Na frase de Lacan “Que se diga fica esquecido por trás do que se diz em o que se ouve”[14] há um ponto importante em relação ao subjuntivo da frase. Ele localiza que o dizer não é da ordem do necessário, não tem relação direta com dito, ou seja, não é uma relação de determinação. Por outro lado, para que o dizer possa se dar é preciso passar pelo dito.
“Para que um dito seja verdadeiro, é preciso ainda que se o diga, que haja dele um dizer”[15]. Isso fala, no sujeito, pelo ato da palavra. Há uma dimensão de responsabilidade sobre o ato da palavra e sobre isso que fala no sujeito.
O dizer, produto lógico do dito, ex-siste ao dito e traz consigo uma relação com o real. O dizer na análise realiza algo do verdadeiro ao tocar o real.

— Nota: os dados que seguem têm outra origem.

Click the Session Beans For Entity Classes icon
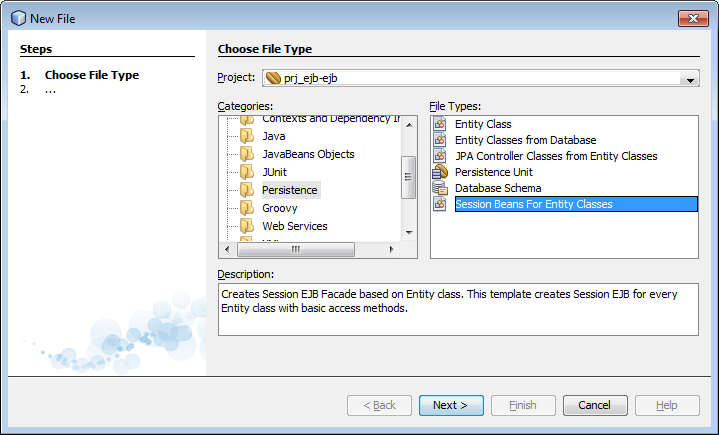719x435 pixels. coord(440,204)
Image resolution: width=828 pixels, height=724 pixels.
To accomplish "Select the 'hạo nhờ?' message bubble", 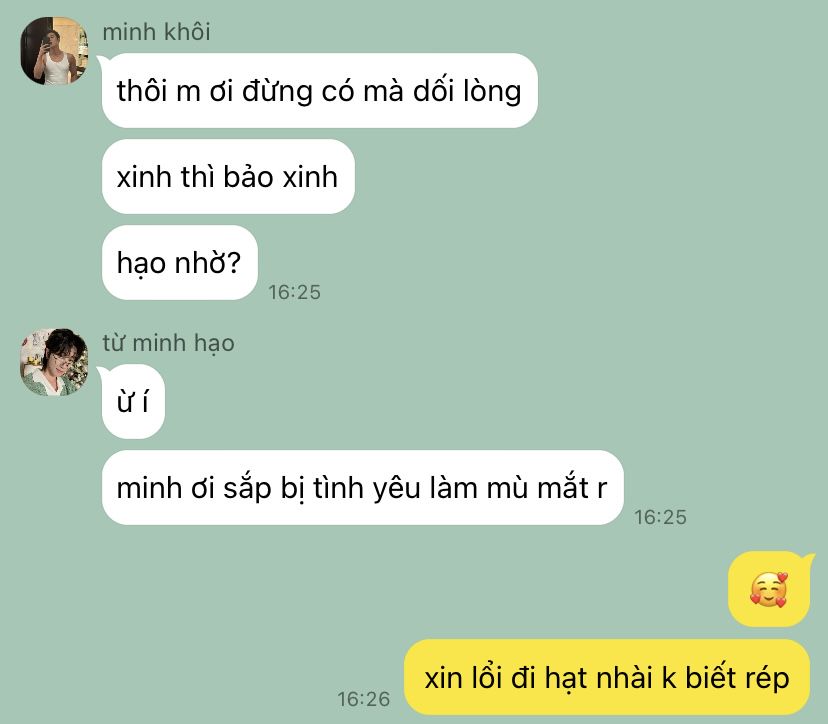I will click(x=180, y=262).
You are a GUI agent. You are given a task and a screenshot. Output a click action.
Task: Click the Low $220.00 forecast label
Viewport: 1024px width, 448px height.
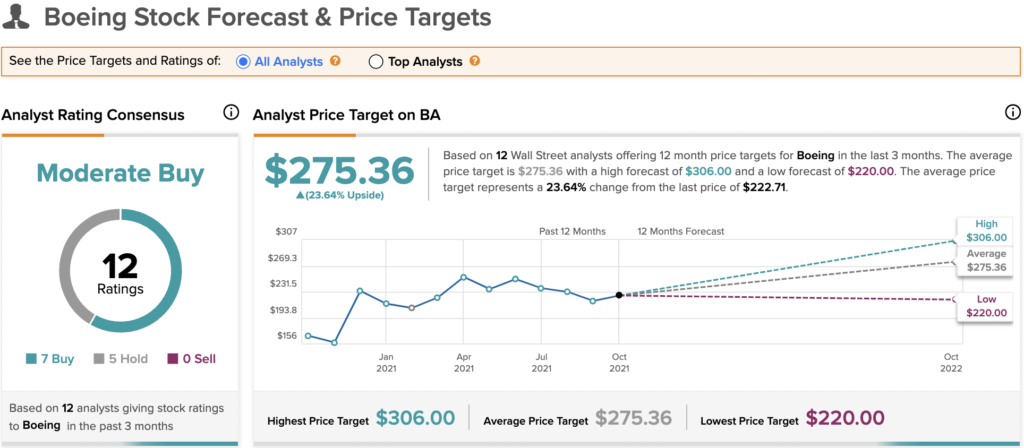pos(986,305)
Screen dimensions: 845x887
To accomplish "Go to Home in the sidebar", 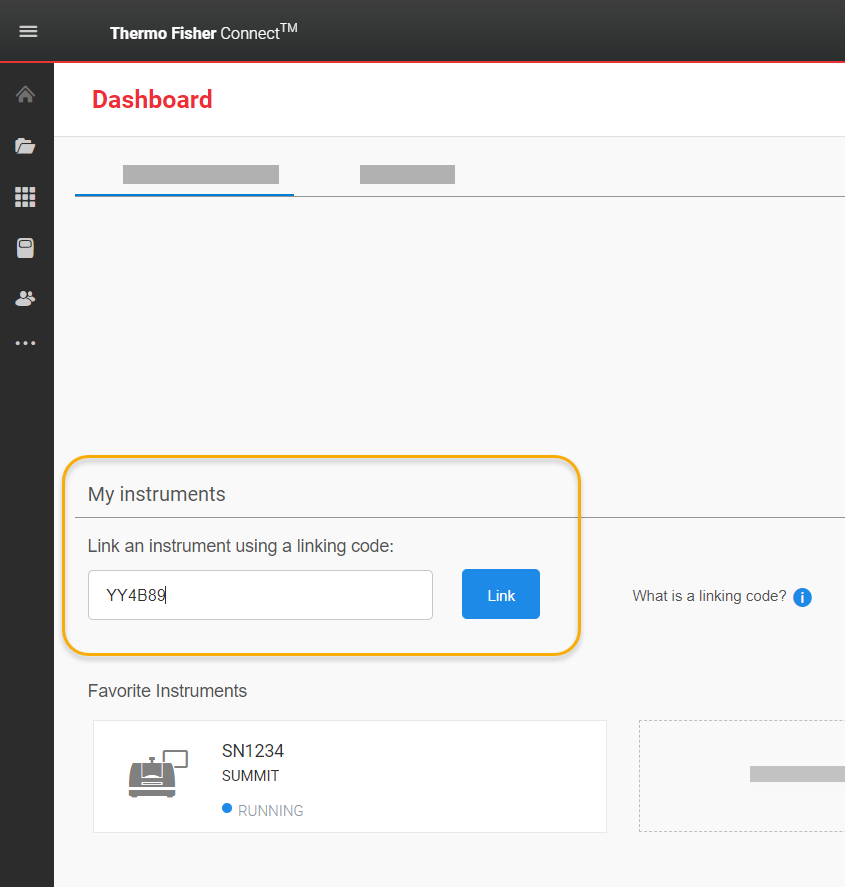I will coord(26,95).
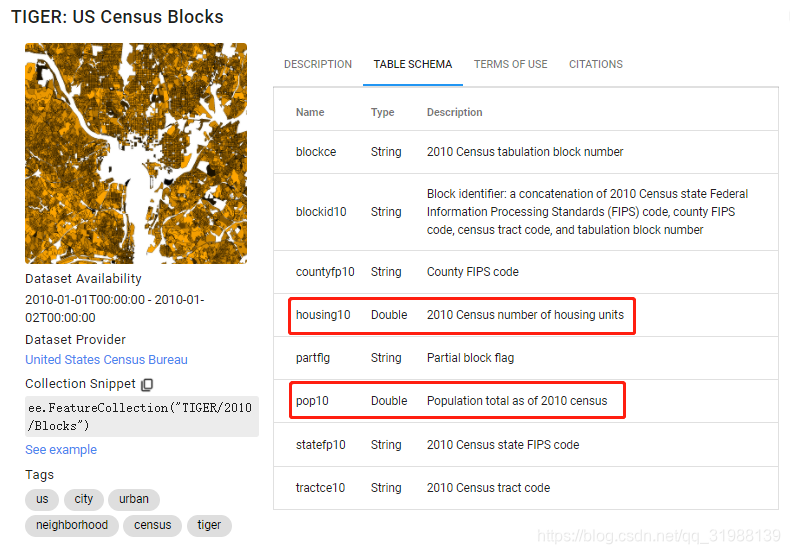
Task: Click the blockid10 row name
Action: coord(321,212)
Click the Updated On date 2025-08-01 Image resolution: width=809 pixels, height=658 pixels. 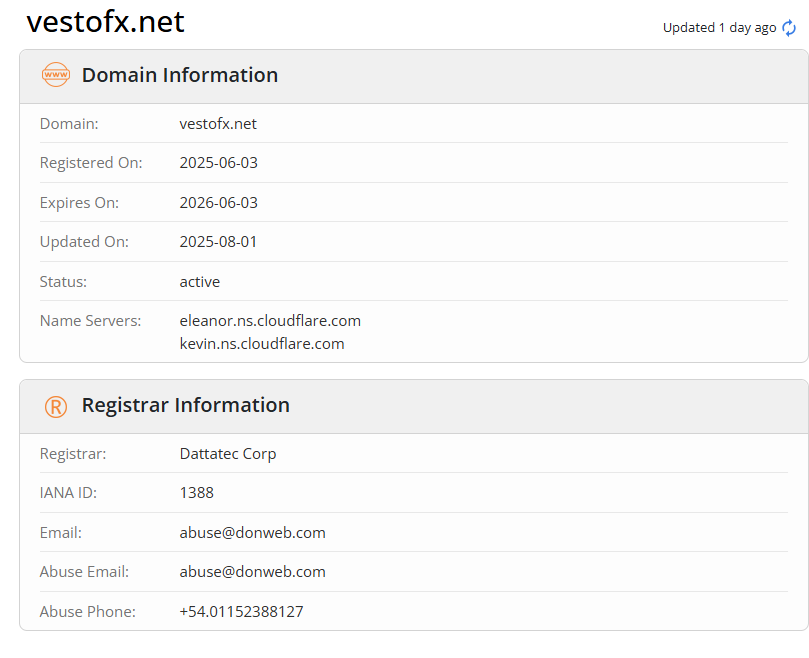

A intepretação encontra seu lugar lógico aí, no ponto mesmo que a verdade só pode ser meio-dita, lida nas entrelinhas.
Palavra sem o dizer
Alberti adverte que quando o corpo está separado da palavra em sua dimensão enigmática, o que se passa é um dito que se reduz ao próprio dito e não remete a um dizer. “Na medida em que o mais além do dito, que remete ao inconsciente, cai, o dito não remete ao dizer, mas se reduz ao dito”[16].
Nessa lógica, segundo Alberti, as normas plurais estão ocupando o lugar da interpretação. Nesse ponto, a questão da verdade se localiza, mas não como um lugar vazio, referência êxtima, exterior ao discurso, mas no próprio dito. A verdade estaria no próprio dito. Decorre-se daí a verdade jurídica, tutelada pelo campo do direito, ou a ideia de “toda a verdade”, que logicamente recai no falso (fake) “efeito do lugar da verdade querer ser toda”[17] e diversas outras problemáticas e sintomas que forcluem a dimensão do inconsciente.
Nesse sentido, cabe aos praticantes da psicanálise fazer existir o discurso analítico, que ao operar, deixa livre o lugar mais além do que se diz, o lugar vazio da verdade, e aposta que algo da dimensão do gozo autista possa ser tocado, mas não sem antes passar pelo dizer.